The Razr is remarkable for how well it balances the conflicting forces of rational familiarity and imaginative newness. The design is very logical in that it is a clear derivation of what has come before, and is obviously beneficial: it is extremely thin, which makes it easy to carry around and attractive to look at. From a brand perspective it is a logical connection back to Motorola’s groundbreaking StarTAC phone of a decade earlier.

While the logic underpinning the design is familiar, the design solution is unexpected: it is much wider than normal phones, and has a shrink-wrapped form that is neither smooth nor ‘ergonomic’ as people are used to. Instead of the usual plastic it is encased in metal, which gives it both a distinctive look (especially the keypad) and an unusually cool, durable feel.

The Razr is a contradiction: a logical progression on one hand, yet an unexpected break on the other. It succeeds because its logic is informed by multiple perspective (customers and their needs, brand legacy, technology and manufacturing capabilities), and is unexpectedly different in a way that does not violate the logic.

In fact, it is the unexpected approach which allows a dramatic jump in the phone’s ability to address the needs of the logic - it was so much thinner than anything else on the market at the time than could have been achieved through ‘normal’ evolution. So the slowly changing equilibrium is punctuated.

The logic driving BMW’s aesthetic shift was two-fold: the Chinese market was becoming increasingly important and BMW’s styling was considered too bland in the luxury tier, and the dramatic changes in underlying electronic and performance technologies were not being reflected on the exterior.

Making these logical yet unexpected breakthroughs is not easy.

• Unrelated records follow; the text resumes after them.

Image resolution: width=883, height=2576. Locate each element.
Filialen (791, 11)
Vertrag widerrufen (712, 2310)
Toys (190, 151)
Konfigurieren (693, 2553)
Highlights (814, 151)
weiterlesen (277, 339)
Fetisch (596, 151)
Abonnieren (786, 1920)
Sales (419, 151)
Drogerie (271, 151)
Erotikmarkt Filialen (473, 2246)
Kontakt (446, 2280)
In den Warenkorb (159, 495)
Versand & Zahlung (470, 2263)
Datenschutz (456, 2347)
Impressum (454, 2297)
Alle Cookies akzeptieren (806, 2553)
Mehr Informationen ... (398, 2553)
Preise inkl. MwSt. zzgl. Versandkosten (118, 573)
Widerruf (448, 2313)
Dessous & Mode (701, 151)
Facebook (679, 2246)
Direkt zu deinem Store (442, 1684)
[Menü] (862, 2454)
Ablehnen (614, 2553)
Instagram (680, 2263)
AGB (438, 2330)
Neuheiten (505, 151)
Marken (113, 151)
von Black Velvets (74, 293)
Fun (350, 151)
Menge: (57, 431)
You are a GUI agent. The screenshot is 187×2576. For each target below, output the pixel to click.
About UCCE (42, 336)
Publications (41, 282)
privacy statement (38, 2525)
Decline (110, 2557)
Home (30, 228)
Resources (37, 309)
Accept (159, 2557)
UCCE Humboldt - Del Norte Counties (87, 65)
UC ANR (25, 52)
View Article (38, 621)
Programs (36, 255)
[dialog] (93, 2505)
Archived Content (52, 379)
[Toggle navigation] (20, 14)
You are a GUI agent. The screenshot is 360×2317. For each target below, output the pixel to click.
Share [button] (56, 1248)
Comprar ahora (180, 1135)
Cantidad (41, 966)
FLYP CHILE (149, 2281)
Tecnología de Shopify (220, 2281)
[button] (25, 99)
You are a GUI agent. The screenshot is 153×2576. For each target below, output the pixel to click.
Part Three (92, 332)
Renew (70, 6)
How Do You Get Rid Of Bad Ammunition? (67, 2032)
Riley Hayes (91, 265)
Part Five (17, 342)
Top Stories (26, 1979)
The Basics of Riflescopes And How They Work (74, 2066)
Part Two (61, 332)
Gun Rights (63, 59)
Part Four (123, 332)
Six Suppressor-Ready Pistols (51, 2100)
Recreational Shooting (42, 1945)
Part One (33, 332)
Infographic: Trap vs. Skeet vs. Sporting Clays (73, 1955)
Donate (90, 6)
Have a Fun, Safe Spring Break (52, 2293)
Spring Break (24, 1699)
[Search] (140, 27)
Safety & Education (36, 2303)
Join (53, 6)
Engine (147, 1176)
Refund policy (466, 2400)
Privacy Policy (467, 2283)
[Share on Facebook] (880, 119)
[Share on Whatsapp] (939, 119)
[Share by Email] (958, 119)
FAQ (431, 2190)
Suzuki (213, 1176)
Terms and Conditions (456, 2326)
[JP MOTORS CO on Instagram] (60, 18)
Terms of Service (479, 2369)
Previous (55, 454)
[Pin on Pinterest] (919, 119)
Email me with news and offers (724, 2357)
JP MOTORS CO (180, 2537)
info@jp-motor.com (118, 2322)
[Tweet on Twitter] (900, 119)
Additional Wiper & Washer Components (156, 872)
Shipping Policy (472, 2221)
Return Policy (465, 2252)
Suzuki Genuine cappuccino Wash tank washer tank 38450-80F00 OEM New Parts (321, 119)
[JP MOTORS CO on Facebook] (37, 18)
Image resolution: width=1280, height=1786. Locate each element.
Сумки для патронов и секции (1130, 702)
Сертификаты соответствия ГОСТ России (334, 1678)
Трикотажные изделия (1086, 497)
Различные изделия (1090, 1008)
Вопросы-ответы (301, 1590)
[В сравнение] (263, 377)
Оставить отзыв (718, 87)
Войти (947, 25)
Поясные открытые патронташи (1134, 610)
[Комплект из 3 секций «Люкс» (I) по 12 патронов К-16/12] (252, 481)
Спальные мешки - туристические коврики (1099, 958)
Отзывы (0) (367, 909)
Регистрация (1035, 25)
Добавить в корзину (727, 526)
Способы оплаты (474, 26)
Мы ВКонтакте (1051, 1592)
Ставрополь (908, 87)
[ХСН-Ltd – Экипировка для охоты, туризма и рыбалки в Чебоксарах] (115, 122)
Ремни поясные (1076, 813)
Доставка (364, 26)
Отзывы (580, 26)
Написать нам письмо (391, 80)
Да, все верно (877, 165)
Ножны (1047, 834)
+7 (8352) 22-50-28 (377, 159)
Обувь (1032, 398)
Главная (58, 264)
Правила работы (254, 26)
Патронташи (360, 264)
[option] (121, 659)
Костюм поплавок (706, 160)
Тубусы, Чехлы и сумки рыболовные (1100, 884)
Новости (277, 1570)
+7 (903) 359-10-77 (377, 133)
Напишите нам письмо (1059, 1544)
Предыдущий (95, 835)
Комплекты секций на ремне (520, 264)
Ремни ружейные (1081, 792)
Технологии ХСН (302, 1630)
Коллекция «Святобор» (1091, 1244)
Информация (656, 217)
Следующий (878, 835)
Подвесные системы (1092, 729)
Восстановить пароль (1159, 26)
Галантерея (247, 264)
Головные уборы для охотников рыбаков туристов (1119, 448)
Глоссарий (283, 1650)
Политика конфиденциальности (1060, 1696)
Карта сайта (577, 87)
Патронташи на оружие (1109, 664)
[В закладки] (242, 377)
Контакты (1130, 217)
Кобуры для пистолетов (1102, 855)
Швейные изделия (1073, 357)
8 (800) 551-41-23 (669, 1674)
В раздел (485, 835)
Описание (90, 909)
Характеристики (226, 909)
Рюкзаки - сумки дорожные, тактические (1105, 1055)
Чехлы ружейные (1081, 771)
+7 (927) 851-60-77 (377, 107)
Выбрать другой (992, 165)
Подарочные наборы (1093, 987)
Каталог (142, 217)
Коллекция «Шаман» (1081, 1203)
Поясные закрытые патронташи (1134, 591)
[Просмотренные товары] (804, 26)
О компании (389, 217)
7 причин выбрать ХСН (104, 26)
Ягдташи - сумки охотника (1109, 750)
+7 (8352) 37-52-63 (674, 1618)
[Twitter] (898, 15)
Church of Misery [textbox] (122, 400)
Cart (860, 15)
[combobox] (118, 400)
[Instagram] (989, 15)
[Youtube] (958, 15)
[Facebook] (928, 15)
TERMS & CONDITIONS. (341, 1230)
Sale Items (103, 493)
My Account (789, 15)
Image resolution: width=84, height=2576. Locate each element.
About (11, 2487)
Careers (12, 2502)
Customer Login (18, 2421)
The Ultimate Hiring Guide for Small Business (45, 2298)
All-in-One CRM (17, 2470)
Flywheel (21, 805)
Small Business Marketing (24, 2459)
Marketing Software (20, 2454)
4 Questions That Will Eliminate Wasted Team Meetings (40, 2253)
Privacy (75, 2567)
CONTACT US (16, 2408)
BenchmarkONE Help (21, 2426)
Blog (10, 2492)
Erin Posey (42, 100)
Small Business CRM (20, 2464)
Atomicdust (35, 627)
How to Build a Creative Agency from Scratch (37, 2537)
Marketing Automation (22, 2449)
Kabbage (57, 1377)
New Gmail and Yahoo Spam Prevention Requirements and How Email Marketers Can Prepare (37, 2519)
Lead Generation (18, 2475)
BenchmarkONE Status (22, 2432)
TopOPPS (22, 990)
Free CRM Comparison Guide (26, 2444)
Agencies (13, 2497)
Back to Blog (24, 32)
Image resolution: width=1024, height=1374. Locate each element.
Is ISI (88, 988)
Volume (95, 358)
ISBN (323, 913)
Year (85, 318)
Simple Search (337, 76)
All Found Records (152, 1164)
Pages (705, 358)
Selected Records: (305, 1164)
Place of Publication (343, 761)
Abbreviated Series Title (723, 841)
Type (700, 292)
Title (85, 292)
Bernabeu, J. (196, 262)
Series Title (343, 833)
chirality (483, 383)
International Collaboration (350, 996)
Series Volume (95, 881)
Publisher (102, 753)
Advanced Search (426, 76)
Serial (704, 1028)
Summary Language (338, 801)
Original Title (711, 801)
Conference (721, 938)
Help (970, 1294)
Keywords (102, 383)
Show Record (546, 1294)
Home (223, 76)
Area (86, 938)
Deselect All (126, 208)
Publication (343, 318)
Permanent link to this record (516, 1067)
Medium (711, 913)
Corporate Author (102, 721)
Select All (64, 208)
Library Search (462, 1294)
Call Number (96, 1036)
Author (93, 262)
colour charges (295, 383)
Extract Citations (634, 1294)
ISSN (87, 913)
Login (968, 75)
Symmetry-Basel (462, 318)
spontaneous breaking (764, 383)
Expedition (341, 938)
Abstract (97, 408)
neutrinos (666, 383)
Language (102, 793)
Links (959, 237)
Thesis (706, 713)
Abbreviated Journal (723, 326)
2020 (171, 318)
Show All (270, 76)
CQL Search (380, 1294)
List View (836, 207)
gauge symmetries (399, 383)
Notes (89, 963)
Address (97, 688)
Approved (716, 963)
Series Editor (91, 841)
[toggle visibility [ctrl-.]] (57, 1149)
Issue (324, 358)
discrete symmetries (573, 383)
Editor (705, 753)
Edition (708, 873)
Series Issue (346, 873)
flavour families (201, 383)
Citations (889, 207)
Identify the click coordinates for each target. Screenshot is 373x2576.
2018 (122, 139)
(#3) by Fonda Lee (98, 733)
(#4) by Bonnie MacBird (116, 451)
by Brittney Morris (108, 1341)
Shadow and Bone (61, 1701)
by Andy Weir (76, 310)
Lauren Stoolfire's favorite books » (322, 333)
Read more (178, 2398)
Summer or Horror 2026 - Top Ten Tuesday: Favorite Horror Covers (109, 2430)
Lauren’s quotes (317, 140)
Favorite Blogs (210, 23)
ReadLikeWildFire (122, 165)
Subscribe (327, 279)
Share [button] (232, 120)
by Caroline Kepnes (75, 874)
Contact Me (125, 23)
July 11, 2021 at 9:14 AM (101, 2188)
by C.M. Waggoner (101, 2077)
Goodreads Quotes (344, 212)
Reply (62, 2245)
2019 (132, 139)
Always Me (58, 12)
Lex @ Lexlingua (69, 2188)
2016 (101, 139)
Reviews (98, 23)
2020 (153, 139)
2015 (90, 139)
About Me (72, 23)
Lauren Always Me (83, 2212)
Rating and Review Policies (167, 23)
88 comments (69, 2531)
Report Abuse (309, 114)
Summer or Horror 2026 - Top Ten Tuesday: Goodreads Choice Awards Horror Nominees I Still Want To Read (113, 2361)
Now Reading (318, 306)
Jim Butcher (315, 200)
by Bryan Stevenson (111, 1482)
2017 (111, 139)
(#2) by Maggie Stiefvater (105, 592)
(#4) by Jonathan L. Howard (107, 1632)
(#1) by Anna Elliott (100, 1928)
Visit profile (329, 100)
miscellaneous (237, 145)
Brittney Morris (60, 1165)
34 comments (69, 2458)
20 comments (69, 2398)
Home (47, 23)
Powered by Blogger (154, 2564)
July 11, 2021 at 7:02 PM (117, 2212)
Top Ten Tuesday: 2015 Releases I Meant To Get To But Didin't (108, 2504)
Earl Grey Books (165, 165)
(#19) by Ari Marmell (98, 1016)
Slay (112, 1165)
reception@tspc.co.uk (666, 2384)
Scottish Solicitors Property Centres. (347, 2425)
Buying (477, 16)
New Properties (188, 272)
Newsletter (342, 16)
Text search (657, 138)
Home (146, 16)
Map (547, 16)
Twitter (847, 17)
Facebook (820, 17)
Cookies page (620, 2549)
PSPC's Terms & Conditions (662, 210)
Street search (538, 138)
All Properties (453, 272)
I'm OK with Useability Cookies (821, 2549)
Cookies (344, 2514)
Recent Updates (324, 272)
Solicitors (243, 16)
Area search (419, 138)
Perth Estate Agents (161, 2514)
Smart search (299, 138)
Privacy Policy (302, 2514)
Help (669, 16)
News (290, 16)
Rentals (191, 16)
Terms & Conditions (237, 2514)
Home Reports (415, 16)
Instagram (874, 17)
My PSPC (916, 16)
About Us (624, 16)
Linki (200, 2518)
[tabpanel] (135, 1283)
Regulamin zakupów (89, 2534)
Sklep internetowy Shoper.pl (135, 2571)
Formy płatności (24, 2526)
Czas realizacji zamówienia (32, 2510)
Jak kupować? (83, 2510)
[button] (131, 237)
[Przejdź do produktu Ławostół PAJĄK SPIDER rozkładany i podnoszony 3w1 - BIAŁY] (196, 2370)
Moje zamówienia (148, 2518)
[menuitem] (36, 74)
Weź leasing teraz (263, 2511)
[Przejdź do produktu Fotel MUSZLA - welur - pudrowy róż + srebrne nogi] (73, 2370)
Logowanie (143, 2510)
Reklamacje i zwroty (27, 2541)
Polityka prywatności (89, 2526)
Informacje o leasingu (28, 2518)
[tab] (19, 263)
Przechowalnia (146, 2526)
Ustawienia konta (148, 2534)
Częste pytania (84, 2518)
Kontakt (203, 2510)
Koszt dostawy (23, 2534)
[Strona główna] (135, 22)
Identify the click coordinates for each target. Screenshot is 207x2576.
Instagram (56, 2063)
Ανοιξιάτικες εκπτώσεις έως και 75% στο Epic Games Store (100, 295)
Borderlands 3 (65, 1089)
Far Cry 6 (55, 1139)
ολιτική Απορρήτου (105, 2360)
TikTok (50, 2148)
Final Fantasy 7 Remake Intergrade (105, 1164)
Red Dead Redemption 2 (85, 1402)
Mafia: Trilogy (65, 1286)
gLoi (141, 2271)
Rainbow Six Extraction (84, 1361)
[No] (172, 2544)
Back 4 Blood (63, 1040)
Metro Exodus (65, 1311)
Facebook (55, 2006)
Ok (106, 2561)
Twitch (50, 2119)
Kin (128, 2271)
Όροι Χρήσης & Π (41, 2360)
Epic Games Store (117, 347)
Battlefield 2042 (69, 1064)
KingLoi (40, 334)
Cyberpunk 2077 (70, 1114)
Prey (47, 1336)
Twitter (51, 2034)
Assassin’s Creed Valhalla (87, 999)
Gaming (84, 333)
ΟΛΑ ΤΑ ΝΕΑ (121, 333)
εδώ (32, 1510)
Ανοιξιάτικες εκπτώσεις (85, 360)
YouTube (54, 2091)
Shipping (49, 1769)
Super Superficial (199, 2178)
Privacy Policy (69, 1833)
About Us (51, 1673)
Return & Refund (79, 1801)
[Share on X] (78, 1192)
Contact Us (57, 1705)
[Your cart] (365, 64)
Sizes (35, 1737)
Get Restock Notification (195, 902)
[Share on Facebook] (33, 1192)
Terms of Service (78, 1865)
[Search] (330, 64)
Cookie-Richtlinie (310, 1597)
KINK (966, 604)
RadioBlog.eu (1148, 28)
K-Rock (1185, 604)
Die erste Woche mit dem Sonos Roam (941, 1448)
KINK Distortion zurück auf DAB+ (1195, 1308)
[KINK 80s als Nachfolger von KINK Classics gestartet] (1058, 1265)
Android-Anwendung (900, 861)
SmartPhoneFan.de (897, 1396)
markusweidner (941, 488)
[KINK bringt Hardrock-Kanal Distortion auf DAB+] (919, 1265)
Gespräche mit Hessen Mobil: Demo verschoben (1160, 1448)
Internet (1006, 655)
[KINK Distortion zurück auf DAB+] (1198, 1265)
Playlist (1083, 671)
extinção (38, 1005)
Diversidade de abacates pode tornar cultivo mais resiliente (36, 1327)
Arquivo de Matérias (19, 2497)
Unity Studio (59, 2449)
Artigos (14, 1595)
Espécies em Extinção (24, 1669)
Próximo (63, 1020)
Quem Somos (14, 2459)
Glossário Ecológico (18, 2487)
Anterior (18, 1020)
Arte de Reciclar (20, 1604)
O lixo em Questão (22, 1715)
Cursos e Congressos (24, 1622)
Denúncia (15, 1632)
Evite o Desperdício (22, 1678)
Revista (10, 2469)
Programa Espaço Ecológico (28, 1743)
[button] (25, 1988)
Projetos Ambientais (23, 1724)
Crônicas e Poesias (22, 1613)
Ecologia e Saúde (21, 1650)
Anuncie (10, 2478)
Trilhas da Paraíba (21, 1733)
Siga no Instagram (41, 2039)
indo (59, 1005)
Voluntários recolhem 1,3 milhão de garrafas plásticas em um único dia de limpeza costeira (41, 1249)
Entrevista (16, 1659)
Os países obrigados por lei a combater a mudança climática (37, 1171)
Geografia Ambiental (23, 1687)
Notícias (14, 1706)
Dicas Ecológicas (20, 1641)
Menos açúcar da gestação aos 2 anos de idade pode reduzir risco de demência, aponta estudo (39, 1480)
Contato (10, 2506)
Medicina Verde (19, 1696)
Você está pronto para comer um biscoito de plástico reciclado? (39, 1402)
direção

Logic can set up its own momentum that to company and customers alike can seem timeless and progressing in small steps, in other words, the equilibrium. That is, until someone breaks it with an unexpected product.

It’s this momentum of perception which surfaces prominently in focus groups and other ‘traditional’ research methods Frost talked about, and is often taken at face value. It can be difficult to resist, and often limits the ability to come out with much-needed breakthrough designs that open new markets, especially to a brand that is well-defined in the public’s mind. Jaguar, for example, has been unable so far to make the break from the momentum created by Sir William Lyons all those decades ago.

To both their credits, BMW and Motorola were pro-active at being the instigators of the unexpected. Both were fortunate that top-level executives supported the need for finding the unexpected, but each was also clear on the logic behind the decisions. Newness without logic is just novelty, and that is not sufficient, just as random mutations that provide no competitive advantage are discarded in nature. To ensure long-term survival of a brand/species, unexpected developments must be relevant to the logic of their environment. Only through this will they create ongoing competitive edge.